### WHAT YOU WILL DO
Copy word for word the lines below, from the line that contains "Find the location of a particular element. The" through the last line, including both ends.

## Begin DATA SUPPLIED

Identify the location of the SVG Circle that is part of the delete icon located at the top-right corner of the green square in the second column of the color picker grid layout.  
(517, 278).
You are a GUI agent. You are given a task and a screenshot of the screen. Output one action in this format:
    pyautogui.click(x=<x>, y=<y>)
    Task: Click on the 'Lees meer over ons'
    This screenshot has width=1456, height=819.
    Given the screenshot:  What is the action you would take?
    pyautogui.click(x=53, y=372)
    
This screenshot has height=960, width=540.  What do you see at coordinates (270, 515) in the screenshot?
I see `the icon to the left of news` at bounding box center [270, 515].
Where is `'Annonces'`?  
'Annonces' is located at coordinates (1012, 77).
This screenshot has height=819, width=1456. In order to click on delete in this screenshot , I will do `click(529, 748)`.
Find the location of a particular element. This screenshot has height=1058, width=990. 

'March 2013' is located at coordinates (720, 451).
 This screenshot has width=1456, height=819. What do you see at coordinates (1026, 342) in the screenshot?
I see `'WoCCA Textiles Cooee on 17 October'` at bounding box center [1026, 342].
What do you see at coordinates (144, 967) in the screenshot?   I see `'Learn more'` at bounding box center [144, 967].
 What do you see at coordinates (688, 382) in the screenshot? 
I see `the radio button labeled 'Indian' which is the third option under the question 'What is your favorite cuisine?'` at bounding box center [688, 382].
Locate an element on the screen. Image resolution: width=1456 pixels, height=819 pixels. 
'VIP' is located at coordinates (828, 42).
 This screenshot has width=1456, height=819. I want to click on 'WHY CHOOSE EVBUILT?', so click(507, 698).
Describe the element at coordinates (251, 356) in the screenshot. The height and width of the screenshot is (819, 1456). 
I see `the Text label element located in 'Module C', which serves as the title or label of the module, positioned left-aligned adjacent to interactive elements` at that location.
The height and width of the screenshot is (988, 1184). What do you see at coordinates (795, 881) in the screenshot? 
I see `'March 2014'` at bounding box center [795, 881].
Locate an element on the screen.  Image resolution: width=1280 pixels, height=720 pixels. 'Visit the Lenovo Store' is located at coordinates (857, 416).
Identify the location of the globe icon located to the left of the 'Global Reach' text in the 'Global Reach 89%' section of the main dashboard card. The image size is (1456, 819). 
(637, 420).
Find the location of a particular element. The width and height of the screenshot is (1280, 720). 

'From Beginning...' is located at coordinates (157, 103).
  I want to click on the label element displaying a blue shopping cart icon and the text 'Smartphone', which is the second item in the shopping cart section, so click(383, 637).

## End DATA SUPPLIED

### EXERCISE SOLUTION
Find the location of a particular element. The width and height of the screenshot is (1280, 720). 

'From Beginning...' is located at coordinates (157, 103).
  I want to click on the label element displaying a blue shopping cart icon and the text 'Smartphone', which is the second item in the shopping cart section, so click(383, 637).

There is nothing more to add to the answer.